The Fertility Preservation in Pittsburgh program at the University of Pittsburgh Medical Center (UPMC) has established a dedicated phone line (412-641-7475) and email address fertilitypreservation@upmc.edu that patients, their guardians, and their physicians may use to learn about the reproductive side effects of their treatments and options for preserving their fertility. This is a discussion that must take place before toxic therapies are initiated and fertility is irreversibly destroyed. There are no standard options to preserve the fertility of boys who are not yet producing sperm. For these young patients, The Fertility Preservation Program of Pittsburgh is approved to freeze testicular tissue that might be used in the future to restore fertility when experimental techniques emerge from the research pipeline. This experimental procedure is currently offered at the Children’s Hospital of Pittsburgh of UPMC, the Lurie Children’s Hospital of Chicago, Cincinnati Children’s Hospital, CHOC Children’s Hospital in Orange County, CA, the Children’s National Medical Center in Washington DC, Nationwide Children’s Hospital in Columbus, OH, and Washington University in St. Louis. Additional sites are preparing to participate in this multi-center study. For more information on standard and experimental options for preserving fertility please visit their website, email them at fertilitypreservation@upmc.edu, or call (412-641-7475).

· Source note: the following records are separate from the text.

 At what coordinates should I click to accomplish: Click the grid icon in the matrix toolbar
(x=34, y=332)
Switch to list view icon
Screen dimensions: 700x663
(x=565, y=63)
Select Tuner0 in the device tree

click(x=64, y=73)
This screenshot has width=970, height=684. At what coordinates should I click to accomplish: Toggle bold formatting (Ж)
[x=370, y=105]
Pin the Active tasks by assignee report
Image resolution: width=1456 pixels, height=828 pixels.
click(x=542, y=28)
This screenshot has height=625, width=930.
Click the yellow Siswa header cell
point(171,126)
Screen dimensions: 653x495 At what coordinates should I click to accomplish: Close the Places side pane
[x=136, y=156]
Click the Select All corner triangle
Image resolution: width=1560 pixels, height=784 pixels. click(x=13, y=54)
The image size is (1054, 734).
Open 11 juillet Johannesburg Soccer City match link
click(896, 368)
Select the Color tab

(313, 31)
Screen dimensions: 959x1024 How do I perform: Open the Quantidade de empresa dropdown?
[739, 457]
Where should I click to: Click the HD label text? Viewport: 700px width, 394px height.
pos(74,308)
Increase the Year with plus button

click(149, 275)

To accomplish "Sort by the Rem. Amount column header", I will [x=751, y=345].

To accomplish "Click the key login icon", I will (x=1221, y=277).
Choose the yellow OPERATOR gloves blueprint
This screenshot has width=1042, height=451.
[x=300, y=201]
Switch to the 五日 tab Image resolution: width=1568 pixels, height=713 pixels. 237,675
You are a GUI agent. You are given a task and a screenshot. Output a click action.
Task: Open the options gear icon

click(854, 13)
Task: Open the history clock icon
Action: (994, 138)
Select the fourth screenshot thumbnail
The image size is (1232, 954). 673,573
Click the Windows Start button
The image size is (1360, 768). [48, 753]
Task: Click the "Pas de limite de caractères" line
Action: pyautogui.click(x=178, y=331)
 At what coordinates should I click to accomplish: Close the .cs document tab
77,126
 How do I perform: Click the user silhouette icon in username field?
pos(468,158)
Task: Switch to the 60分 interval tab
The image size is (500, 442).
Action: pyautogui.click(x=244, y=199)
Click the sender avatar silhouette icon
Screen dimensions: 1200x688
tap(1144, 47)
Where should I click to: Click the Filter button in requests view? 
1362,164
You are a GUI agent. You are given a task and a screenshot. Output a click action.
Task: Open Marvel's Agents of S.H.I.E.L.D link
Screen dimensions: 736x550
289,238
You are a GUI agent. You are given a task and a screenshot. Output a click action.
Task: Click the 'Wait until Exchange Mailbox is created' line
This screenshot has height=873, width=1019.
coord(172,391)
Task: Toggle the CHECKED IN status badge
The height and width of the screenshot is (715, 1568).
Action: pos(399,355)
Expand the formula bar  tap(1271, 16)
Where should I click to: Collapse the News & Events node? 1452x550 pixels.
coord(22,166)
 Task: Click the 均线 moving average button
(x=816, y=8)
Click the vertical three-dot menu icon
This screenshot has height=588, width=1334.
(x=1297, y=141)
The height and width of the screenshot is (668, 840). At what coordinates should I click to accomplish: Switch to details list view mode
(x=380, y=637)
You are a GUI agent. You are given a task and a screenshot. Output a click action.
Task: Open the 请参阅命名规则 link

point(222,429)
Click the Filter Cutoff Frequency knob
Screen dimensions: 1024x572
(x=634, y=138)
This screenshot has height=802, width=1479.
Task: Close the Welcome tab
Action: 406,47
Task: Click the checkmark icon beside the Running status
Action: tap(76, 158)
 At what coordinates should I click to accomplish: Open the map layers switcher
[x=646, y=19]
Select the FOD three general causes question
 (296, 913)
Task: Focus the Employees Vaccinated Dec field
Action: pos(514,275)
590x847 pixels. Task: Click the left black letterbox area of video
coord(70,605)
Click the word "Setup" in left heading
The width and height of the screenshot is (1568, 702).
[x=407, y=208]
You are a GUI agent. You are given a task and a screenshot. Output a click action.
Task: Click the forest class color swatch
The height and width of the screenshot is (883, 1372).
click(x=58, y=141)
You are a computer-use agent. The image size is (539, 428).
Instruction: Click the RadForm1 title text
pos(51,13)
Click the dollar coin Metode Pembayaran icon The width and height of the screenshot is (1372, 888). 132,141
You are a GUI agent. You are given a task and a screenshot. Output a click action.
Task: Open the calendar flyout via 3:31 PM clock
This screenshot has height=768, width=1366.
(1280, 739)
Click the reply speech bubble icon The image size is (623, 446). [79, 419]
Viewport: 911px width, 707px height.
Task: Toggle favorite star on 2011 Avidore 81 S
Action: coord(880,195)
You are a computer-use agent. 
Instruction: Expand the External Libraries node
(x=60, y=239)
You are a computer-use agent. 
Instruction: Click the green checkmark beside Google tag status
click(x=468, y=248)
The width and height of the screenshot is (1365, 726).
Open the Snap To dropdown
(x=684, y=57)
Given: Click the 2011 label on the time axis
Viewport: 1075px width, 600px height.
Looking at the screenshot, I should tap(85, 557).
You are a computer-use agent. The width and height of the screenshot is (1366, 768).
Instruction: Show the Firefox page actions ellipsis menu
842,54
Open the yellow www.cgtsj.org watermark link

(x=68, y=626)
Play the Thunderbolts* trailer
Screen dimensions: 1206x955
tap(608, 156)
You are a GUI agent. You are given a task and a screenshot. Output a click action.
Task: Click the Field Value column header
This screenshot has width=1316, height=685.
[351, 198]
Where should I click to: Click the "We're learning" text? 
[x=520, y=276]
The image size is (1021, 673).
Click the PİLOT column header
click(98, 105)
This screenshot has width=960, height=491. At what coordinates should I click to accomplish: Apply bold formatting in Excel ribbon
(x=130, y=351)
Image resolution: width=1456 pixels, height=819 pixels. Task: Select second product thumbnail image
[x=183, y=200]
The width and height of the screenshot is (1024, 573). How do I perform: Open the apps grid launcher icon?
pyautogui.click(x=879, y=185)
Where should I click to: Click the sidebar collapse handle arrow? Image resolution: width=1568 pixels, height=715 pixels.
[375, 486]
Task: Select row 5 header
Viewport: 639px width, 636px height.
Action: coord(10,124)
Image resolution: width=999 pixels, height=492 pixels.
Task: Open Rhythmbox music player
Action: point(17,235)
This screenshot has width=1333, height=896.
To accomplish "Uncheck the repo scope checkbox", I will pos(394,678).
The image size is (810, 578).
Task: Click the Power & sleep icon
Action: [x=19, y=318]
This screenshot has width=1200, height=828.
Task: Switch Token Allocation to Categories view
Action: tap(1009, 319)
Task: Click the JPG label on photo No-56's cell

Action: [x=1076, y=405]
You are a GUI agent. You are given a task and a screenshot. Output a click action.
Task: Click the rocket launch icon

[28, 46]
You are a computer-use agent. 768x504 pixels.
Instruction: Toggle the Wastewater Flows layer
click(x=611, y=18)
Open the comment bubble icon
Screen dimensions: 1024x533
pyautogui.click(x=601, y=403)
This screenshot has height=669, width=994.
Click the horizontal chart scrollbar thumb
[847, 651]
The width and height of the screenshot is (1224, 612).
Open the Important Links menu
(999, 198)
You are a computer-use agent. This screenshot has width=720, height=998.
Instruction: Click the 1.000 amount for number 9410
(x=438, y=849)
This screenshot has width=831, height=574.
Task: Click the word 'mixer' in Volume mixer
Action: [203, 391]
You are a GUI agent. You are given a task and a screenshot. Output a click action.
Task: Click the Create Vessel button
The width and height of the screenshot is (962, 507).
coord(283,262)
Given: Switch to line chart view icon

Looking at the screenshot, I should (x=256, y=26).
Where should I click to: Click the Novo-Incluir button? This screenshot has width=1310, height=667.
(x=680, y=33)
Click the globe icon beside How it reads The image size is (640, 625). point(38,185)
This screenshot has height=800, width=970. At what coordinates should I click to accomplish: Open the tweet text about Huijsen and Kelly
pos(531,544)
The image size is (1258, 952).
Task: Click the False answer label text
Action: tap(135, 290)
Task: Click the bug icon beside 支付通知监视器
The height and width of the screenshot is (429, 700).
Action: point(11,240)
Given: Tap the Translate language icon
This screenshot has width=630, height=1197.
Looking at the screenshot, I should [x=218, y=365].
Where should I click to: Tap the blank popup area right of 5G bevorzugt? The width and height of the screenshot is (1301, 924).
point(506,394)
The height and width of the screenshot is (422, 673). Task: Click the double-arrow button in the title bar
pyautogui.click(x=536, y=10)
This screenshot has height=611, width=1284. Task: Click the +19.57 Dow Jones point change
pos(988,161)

A small portion (~25%) of the biopsy from each patient will be donated to research. This is necessary to allow research to happen and to develop the best methods to freeze, thaw, and use the testicular tissue. Experimental options that may be available in the future for patients who preserve testicular tissue are transplantation of spermatogonial stem cells (SSC) back into the testes of the patient; maturation of spermatozoa in testicular tissue organ culture and testicular tissue autografting or xenografting. It is important to note that except for SSC transplantation, all of these methods will require the use of IVF/ICSI to achieve fertilization and pregnancy. All testicular tissue-based fertility options are considered experimental and have not been fully translated to clinical practice.